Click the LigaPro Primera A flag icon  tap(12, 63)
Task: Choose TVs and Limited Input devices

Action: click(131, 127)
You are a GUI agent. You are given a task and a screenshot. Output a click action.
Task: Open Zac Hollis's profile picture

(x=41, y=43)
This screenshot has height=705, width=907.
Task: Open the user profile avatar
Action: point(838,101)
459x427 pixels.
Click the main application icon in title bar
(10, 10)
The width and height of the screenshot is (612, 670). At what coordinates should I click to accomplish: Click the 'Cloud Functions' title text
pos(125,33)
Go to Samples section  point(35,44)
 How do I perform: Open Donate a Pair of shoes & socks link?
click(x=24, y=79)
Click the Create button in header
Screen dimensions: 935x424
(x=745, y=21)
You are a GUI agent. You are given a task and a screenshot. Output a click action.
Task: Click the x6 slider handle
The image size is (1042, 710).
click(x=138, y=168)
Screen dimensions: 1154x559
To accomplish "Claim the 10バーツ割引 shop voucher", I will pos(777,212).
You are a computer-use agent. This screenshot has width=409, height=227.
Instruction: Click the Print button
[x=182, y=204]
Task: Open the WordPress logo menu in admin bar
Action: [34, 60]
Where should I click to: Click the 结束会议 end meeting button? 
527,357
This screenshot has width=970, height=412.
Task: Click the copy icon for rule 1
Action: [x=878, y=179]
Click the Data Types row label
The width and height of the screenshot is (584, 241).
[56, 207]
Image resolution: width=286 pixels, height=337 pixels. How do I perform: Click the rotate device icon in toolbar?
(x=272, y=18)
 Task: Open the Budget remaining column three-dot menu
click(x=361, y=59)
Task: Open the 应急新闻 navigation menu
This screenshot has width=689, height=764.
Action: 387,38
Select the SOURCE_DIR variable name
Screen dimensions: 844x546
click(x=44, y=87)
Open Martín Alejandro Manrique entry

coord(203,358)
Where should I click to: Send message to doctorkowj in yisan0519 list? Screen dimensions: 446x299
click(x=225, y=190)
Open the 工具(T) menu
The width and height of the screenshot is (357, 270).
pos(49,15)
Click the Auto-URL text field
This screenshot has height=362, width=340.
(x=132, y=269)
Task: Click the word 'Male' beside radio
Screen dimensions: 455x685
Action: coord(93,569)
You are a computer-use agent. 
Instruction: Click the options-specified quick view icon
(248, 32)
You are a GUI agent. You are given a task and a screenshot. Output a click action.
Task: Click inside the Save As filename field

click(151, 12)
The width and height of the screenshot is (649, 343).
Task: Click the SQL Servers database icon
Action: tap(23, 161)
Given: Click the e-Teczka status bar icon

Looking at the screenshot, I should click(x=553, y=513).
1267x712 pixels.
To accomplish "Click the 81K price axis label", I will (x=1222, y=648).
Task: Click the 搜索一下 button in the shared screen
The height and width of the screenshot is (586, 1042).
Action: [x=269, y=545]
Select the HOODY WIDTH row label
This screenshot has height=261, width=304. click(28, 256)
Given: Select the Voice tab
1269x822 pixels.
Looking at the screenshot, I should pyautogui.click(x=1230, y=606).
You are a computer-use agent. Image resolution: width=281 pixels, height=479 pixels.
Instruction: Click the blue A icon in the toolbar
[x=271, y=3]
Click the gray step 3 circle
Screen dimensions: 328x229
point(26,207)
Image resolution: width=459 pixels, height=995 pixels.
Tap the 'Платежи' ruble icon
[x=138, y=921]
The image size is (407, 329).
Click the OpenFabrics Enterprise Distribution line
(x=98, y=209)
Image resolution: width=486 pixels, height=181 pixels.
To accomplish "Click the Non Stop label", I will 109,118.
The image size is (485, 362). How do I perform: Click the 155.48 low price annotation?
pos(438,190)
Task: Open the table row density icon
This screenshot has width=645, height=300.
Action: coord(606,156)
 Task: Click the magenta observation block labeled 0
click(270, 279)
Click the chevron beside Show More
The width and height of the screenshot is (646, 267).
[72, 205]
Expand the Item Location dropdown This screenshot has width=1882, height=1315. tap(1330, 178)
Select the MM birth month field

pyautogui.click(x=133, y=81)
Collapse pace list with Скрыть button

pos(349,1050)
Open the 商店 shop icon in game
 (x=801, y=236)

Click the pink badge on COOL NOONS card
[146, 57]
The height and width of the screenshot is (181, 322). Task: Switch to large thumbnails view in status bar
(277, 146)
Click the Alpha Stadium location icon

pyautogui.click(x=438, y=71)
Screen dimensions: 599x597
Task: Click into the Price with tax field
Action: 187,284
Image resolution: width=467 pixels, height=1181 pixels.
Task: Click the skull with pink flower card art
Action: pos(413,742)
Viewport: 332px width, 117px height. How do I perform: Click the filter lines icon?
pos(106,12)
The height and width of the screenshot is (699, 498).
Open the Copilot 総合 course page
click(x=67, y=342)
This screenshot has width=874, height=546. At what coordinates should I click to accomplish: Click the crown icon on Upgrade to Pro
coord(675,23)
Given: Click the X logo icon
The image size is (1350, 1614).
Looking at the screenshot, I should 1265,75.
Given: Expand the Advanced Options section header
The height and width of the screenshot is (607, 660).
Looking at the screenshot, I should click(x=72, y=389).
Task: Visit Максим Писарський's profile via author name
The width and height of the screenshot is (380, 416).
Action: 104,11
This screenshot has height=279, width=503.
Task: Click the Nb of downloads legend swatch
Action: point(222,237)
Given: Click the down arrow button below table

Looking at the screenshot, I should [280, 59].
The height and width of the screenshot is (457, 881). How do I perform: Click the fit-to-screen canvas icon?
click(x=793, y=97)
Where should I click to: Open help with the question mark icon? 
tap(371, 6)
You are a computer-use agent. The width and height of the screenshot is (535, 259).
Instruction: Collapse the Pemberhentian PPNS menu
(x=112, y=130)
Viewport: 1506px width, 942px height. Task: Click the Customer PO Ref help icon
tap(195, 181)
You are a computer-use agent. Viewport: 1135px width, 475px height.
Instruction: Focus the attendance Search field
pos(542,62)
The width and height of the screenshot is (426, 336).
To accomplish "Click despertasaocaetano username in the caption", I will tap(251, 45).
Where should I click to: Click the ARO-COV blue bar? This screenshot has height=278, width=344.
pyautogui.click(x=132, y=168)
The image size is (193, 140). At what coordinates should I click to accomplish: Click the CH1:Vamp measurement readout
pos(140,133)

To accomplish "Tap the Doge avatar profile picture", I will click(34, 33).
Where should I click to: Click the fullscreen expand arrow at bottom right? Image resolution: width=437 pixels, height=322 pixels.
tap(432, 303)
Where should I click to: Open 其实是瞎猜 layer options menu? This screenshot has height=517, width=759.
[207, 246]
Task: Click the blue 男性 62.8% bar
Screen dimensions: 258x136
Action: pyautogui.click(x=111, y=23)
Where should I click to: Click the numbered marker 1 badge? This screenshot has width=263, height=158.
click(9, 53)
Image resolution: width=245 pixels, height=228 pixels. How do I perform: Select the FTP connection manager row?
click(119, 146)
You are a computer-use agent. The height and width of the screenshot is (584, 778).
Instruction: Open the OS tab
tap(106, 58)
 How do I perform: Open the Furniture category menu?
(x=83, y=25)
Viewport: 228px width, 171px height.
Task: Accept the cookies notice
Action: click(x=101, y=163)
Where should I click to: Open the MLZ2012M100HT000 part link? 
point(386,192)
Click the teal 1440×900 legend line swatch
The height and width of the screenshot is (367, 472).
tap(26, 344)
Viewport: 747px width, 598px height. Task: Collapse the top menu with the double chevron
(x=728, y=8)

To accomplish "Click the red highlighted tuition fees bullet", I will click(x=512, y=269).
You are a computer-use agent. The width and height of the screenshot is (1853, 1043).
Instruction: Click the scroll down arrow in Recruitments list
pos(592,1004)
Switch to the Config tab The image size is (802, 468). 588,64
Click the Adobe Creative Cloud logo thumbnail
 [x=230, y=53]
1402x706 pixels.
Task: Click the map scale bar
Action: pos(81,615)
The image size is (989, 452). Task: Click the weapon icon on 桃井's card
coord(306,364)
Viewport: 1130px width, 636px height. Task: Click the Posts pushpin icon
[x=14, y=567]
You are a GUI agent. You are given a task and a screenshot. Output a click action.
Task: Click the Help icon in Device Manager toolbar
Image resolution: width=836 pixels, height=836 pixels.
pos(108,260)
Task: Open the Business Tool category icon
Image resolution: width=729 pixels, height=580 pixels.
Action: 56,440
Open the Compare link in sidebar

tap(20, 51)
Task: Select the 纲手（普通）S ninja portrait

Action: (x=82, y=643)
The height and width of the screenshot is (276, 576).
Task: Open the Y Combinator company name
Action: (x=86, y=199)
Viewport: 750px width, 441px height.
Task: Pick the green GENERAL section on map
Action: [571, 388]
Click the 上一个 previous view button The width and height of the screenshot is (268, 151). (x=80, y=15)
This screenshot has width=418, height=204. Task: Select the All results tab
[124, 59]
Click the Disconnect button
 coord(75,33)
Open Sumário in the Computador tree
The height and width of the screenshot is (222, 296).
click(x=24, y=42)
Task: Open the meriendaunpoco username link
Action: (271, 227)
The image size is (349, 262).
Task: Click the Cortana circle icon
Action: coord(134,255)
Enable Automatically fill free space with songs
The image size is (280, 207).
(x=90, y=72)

Task brief >> What you give back should be exactly the lines of the data above from the line with "Instruction: Click the options-specified" through the line with "You are a computer-use agent. Image", both of those included, and nothing more.

The completed task >>
Instruction: Click the options-specified quick view icon
(248, 32)
You are a GUI agent. You are given a task and a screenshot. Output a click action.
Task: Click inside the Save As filename field

click(151, 12)
The width and height of the screenshot is (649, 343).
Task: Click the SQL Servers database icon
Action: tap(23, 161)
Given: Click the e-Teczka status bar icon

Looking at the screenshot, I should click(x=553, y=513).
1267x712 pixels.
To accomplish "Click the 81K price axis label", I will (x=1222, y=648).
Task: Click the 搜索一下 button in the shared screen
The height and width of the screenshot is (586, 1042).
Action: [x=269, y=545]
Select the HOODY WIDTH row label
This screenshot has height=261, width=304. click(28, 256)
Given: Select the Voice tab
1269x822 pixels.
Looking at the screenshot, I should pyautogui.click(x=1230, y=606).
You are a computer-use agent. Image resolution: width=281 pixels, height=479 pixels.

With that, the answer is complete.